How Do the 6 Snowflake Data Types Work?

Learn about the 6 different data types that you can use in Snowflake.

Craig Dennis.

Craig Dennis

February 24, 2023

15 minutes

The 6 snowflake data types.
  • NUMBER: stores whole numbers with the default settings as precision is 38 and scale is 0.
  • DECIMAL: synonymous with NUMBER.
  • NUMERIC: synonymous with NUMBER.
  • INT, INTEGER, BIGINT, SMALLINT: synonymous with NUMBER but doesn’t allow for precision and scale to be changed. It is set to the default (precision is 38 and scale is 0.)
  • FLOAT, FLOAT4, FLOAT8: Snowflake treats all three of these are 64-bit floating-point numbers and supports special values such as Not a Number NaN, infinity inf, and negative infinity -inf.
  • DOUBLE, DOUBLE PRECISION, REAL: All three of these are synonymous with NUMBER.
  • Numeric Constants: Snowflake supports numerical constants, also referred to as literals. The format of how to use there looks like this:
  • [+-][digits][.digits][e[+-]digits]

    You can look at how you can create different data types and how they behave if you change the precision and scale with example below.

    With the code below, you can create a table with customer info for an E-commerce company.

    Note: Throughout this article, the code examples may not represent what your customer data might look like in the real world. These are just to show as examples.

    create 
    or replace table customer_data(
      customer_ID number, 
      total_amount_spent number(10, 2), 
      number_of_times_logged_in float, 
      age numeric(3, 0), 
      telephone_number number(5, 0)
    );                                  
    

    In the table, you’re creating multiple numeric data types. You can see how you create a column by naming it and then specfiying the data type. The numbers in brackets are the precision and scale, respectively.

    You can put data into the table with the code below and see how it reacts to the data types we created.

    insert into customer_data 
    values 
      (1234.12, 10.434, 6, 10, 78884);
    

    The first thing you’ll notice if you run this is you’ll get an error message. This error message is due to the data you’re trying to enter in the telelphone_number field. The precision was only set to five digits, where you’re trying to enter a 10-digit number.

    When you created the table, you set the customer_id as a NUMBER, but the entered data had decimal places. As you can see, because a scale wasn’t specified (the default is 0) the decimals are dropped.

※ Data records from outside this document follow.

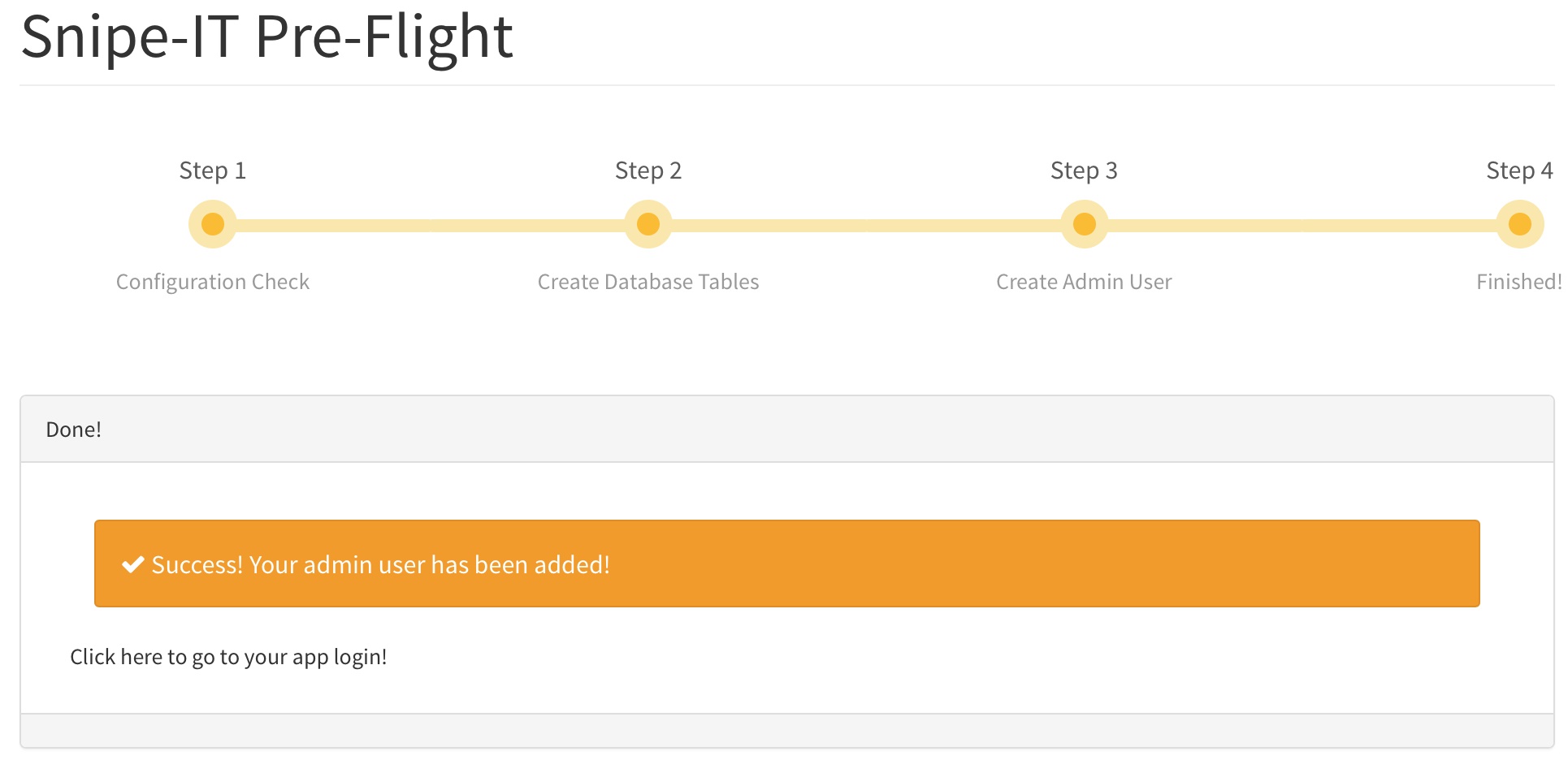
Task: Click progress bar between Step 3 and Step 4
Action: [x=1302, y=225]
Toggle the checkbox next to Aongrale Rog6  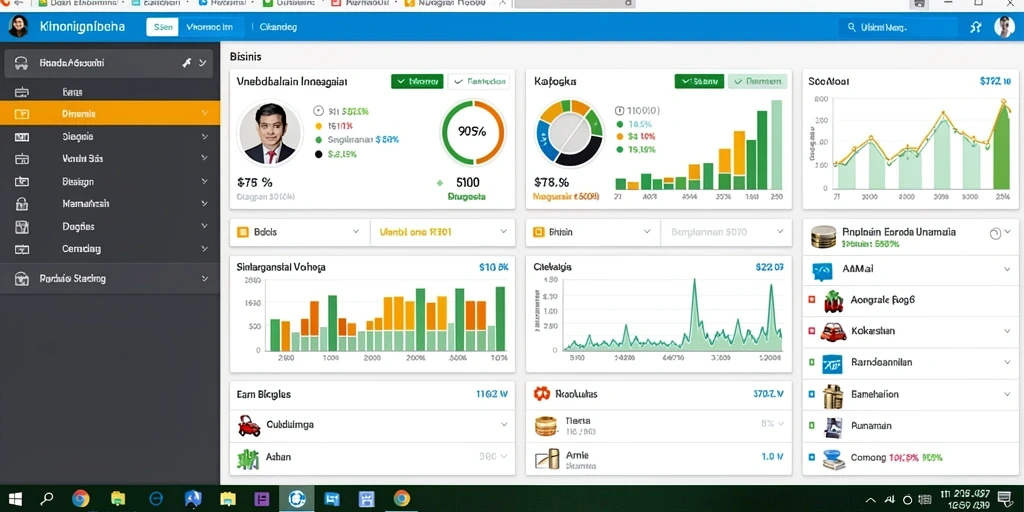pos(812,300)
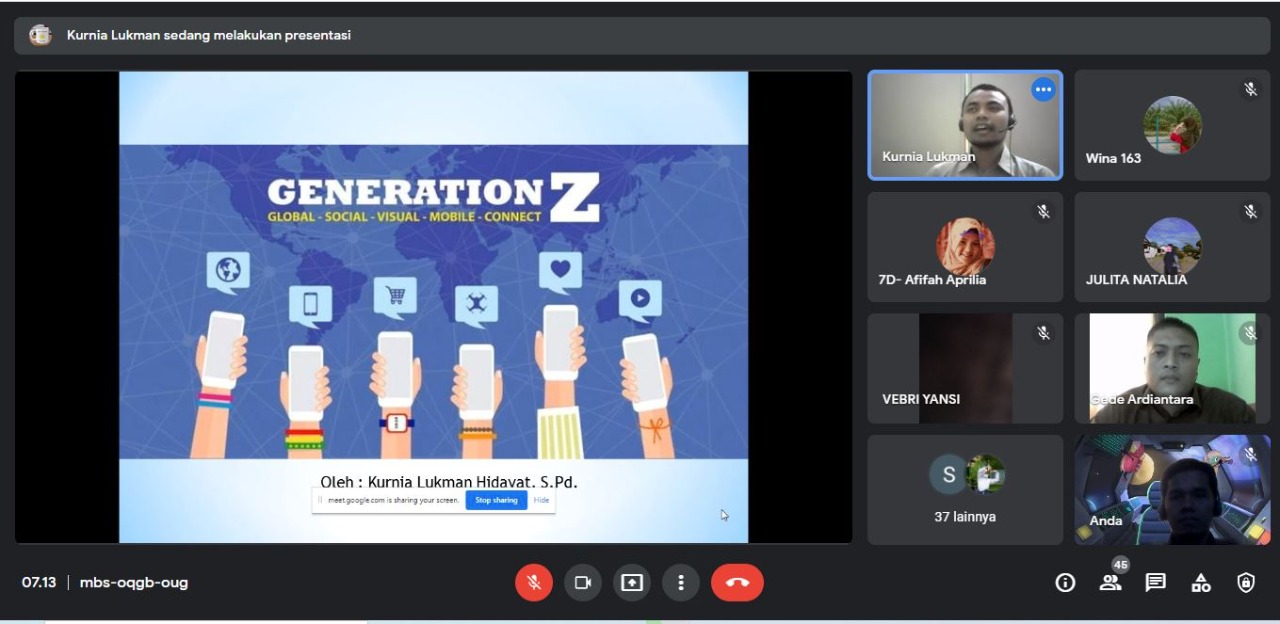Open the meeting details info icon
1280x624 pixels.
(1065, 583)
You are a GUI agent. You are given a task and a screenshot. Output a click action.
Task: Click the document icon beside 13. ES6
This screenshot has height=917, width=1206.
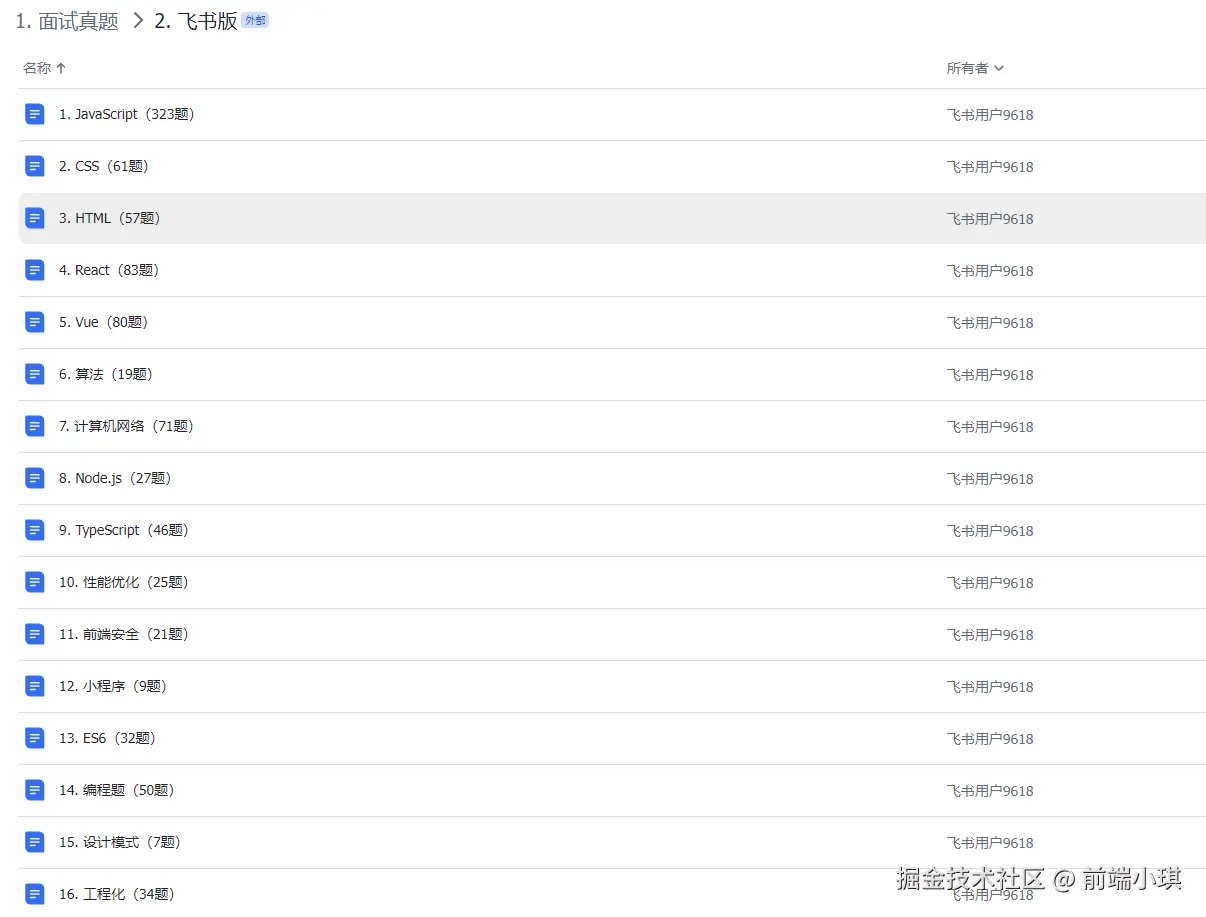[x=35, y=737]

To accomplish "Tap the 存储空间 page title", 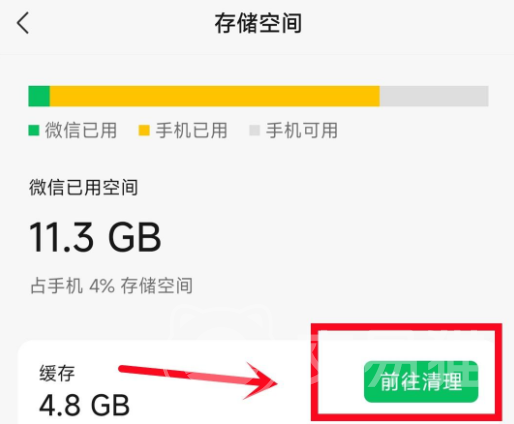I will tap(258, 23).
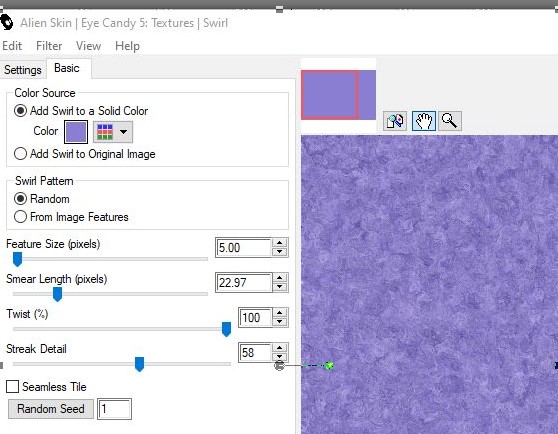Decrease Smear Length with down arrow
Screen dimensions: 558x434
280,287
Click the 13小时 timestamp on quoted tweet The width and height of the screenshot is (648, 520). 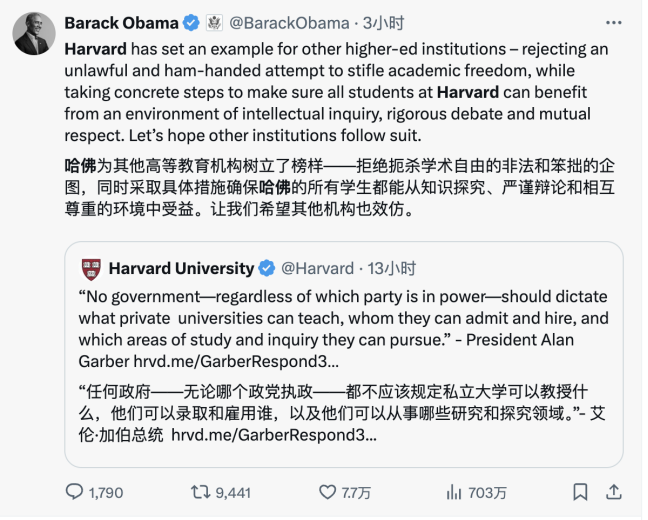pos(392,268)
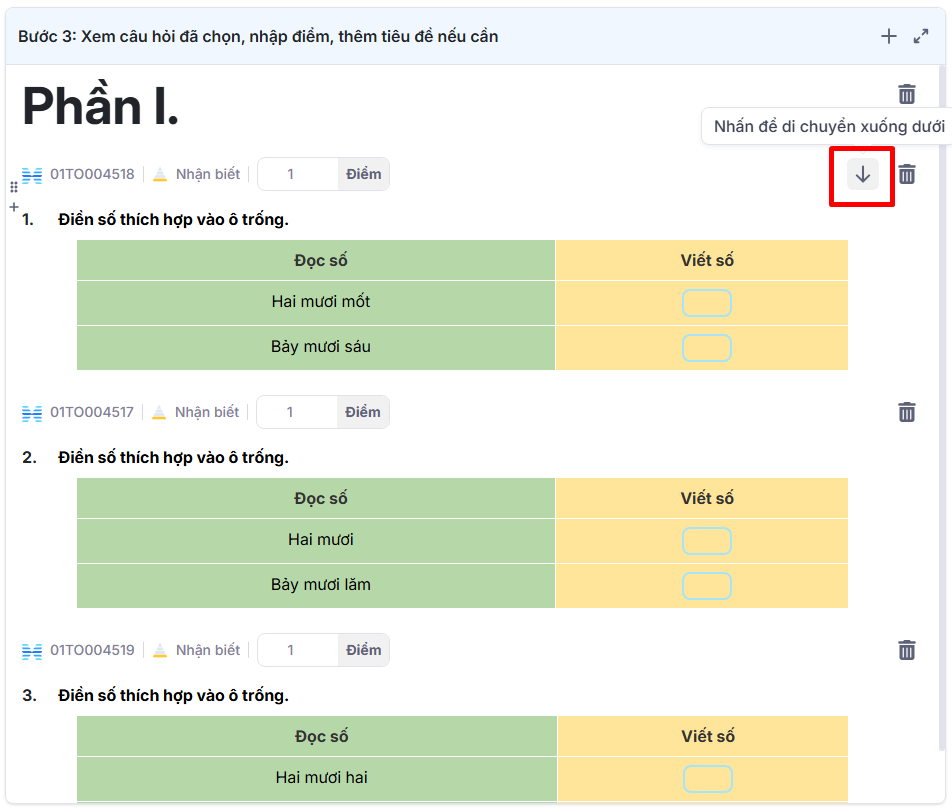952x810 pixels.
Task: Click the Phần I. heading text
Action: 101,105
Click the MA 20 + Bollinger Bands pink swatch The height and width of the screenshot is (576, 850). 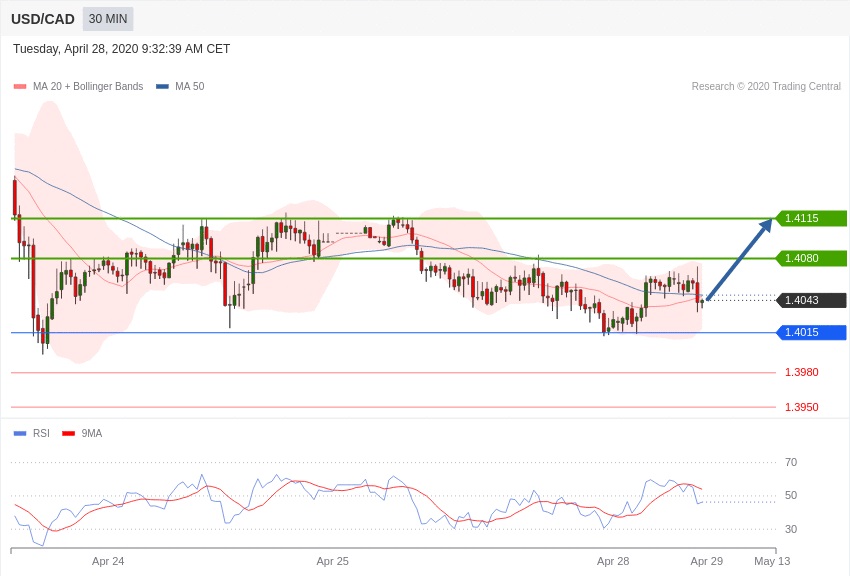(20, 87)
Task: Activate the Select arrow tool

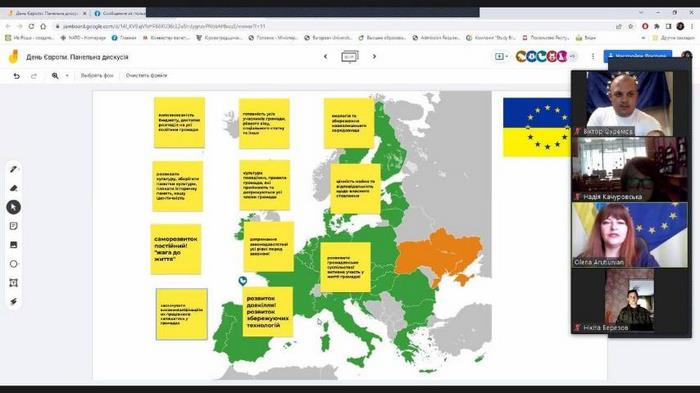Action: click(13, 207)
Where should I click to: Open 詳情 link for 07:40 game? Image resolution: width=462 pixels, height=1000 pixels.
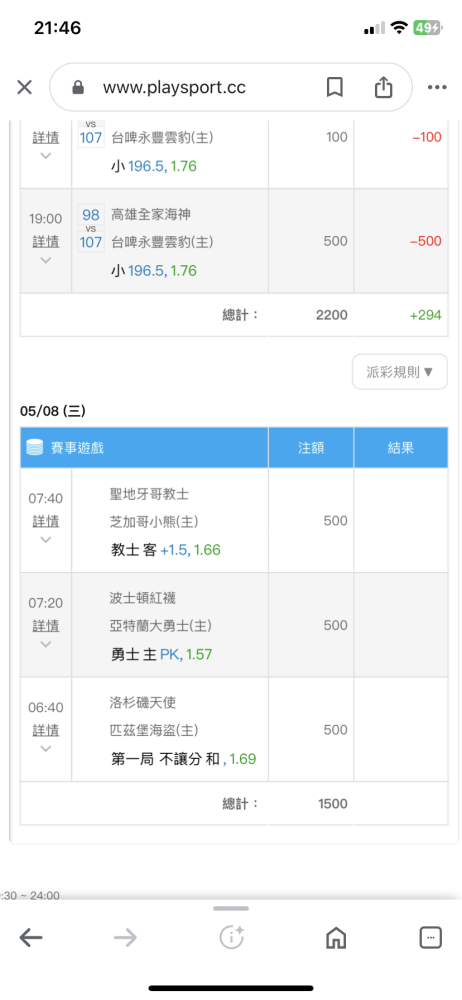click(x=46, y=521)
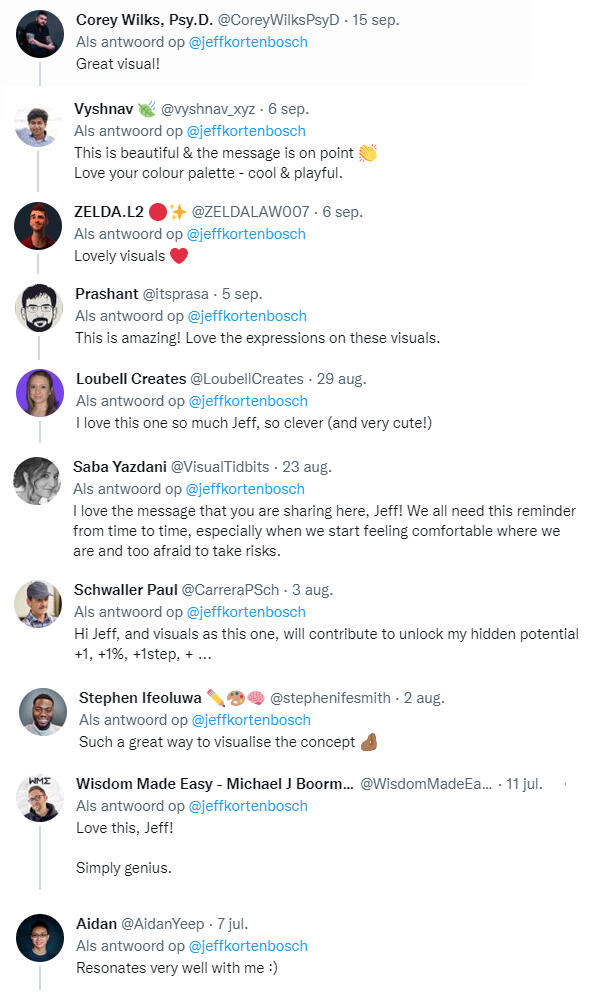This screenshot has width=602, height=1000.
Task: Open Saba Yazdani's profile photo
Action: (x=38, y=481)
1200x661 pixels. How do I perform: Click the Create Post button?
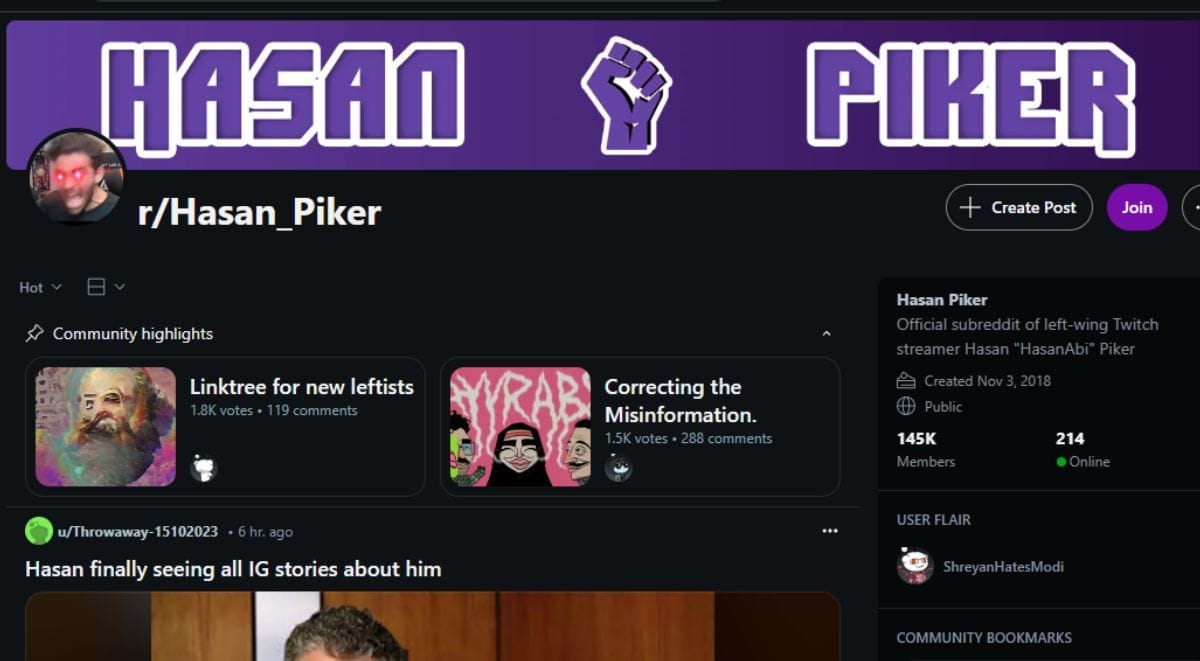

    A screenshot of a table showing the numeric snowflake data types

    You can also see a number was entered into a total_amount_spent with three decimal places, but the scale was set to two, so it dropped the last decimal place. Both the number_of_times_logged_in and age weren’t changed because they were correct values for the data types we created. And the altered telelphone_number was entered without any issues.

    How to Integrate with Third-Party APIs

    Read our whitepaper to learn how you can build and maintain custom integrations and avoid potential pitfalls.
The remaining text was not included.